Not sure where to put this, but thought GQ was best…mods, move if necessary.
My daughter is a Hanna Montana fan, so of course I have to read any story concerning the teen phenom. She and her father Billy Ray Cyrus recently caused a tabloid dust-up because they were photographed not wearing seatbelts while riding in the rear seat of a Range Rover. The elder Cyrus has apologized for the gaffe, but this paragraph in the article–quoted from the Us Weekly blog posting about the gaffe–leapt out at me:
I’m having trouble decipering this. 58.2% were not wearing seat belts, 32.7% were buckled up; what then about the remaining 9.1%? I have also heard (anecdotally; don’t have a cite handy) that seat belts reduce your chances of dying in a crash by a factor of 6. So even if I take those numbers comparatively (In any crash with fatalities, 58.2% of unbuckled rear-seat passengers die vs. 32.7% of buckled rear-seat passengers) it just doesn’t seem to match my impression of the safety margin provided by seatbelts.
So can anyone find a better way to understand this, and more broadly, what’s the Straight Dope on buckling up in the rear seat? Of course its a sensible precaution–I can’t imagine anyone arguing otherwise–but just how much protection does it provide?
I don’t have any knowledge of the actual numbers, but you cannot compare only these numbers when making judgments about the safely margin of seatbelts.
For example, if 58.2% of the population did not wear seatbelts and 32.7% did then the statistics above indicate that the seatbelts have no effect on your safety whatsoever.
However if 90% of people do wear seatbelts and only 10% do not then if 58.2% of the fatalities were from the 10% of people who do not wear seatbelts it appears to be a pretty strong argument for seatbelts.
I’m simplifying a lot, but in short this just isn’t enough information for any conclusions about seatbelt safety.
Be careful of your statistics.
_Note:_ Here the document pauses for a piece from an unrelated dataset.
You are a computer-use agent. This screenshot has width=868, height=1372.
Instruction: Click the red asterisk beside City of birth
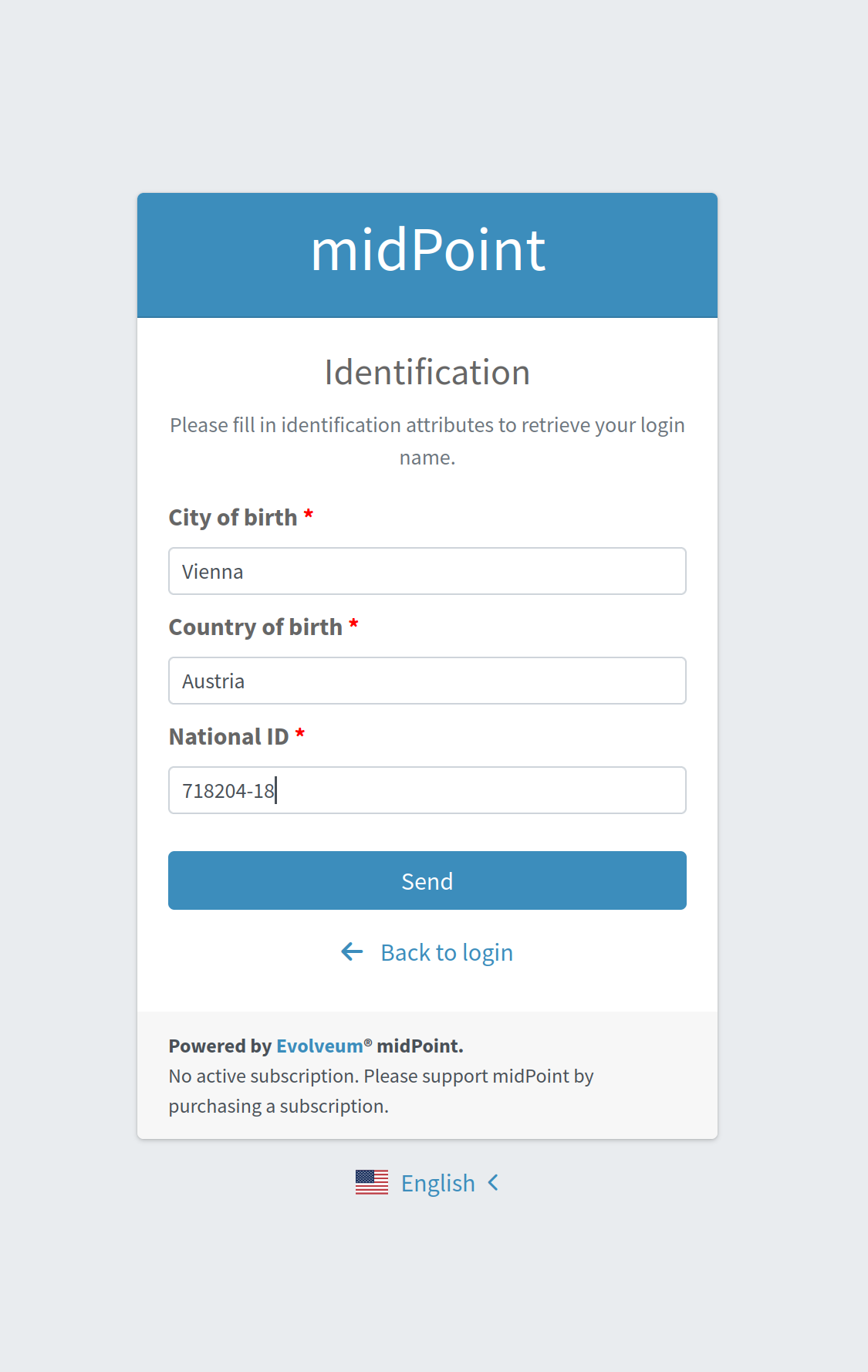point(309,515)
The numbers as given don’t say very much about how much wearing a seatbelt improves your safety. The original quote said “58.2 percent of all rear seat fatalities involved passengers who were not wearing seat belts, compared to 32.7 percent of fatalities for rear seat passengers who were wearing seat belts.”. I don’t see any mention there of the percentage of passengers overall that wear seatbelts. Consider hypothetically a locale where everybody wears seatbelts all the time. In that locale, 100% of all rear seat fatalities would involve passengers wearing seatbelts and 0% would involve people not wearing seatbelts.
ETA - Looks like Driver8 beat me to the same conclusion!
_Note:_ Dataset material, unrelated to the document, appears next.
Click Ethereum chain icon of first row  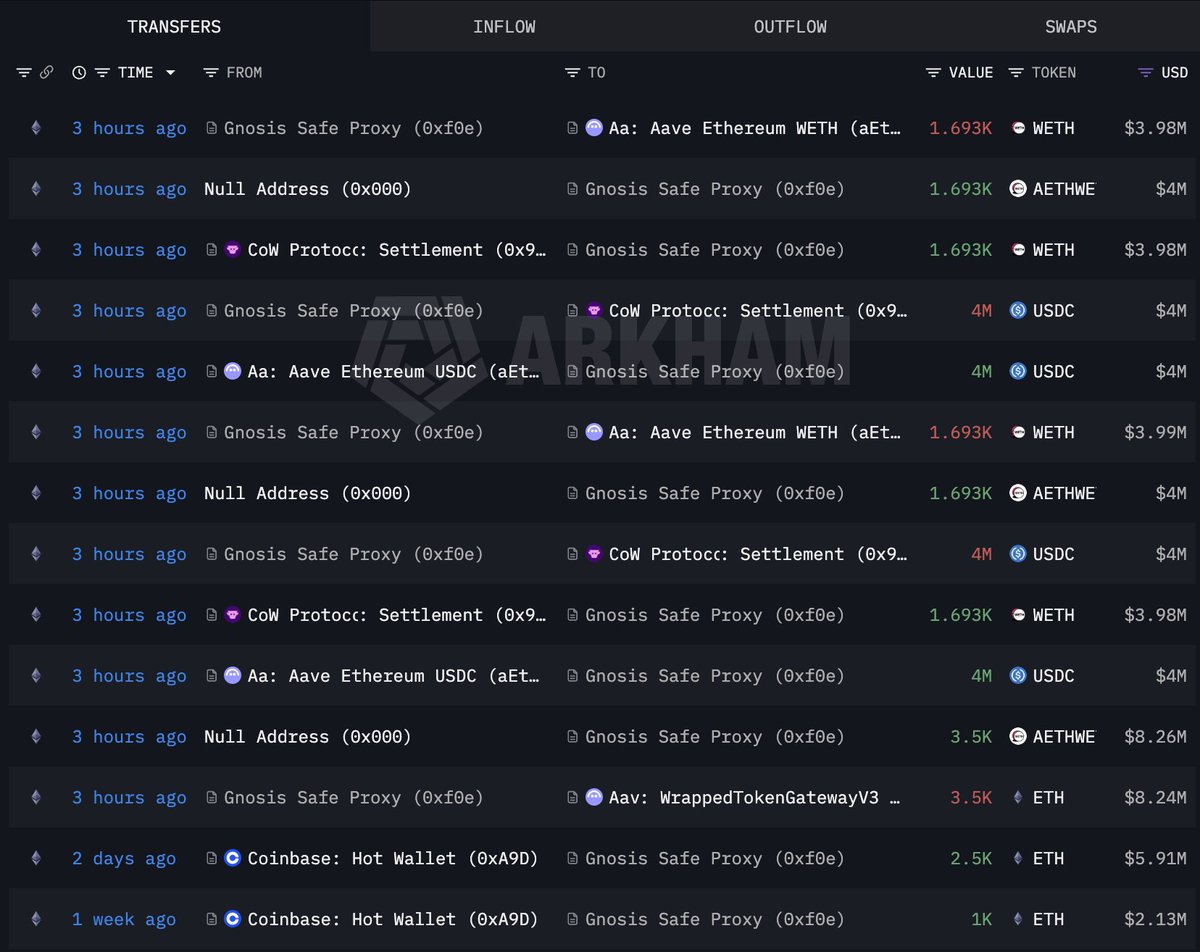point(36,128)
Seat belts won’t matter at very high speed crashes, side impacts, a larger vehicle crushing a smaller one (by driving or rolling over/on top of it), etc.
I wouldn’t be surprised if some of those 33% sealt belt wearing fatalities may have died in circumstances where the seat belt didn’t matter much, anyway.
This would imply that the two cited firgures should total 100%. They don’t, so I’m not sure what the article means.
The overall point is a good one–if a vast majority of people wear seatbelts in the back seat, then 58.2% of rear-seat fatalities occurred in the tiny fraction that didn’t. The apparently high 32.7% comes from the fact that the much larger belted group is going to get the lion’s share of horrific crashes where death comes regardless of whether you’re strapped in. I agree it’s misleading–which is why it shouldn’t be used in a news article.
I looked through the NHTSA website briefly, and couldn’t find the exact numbers quoted, but they did have 3 categories - rear belt used, not used, and unknown, which may account for why the numbers don’t add to 100%. And yes, it’s a fairly useless statistic, but it’s pretty much what I’d expect from a reporter covering the entertainment beat.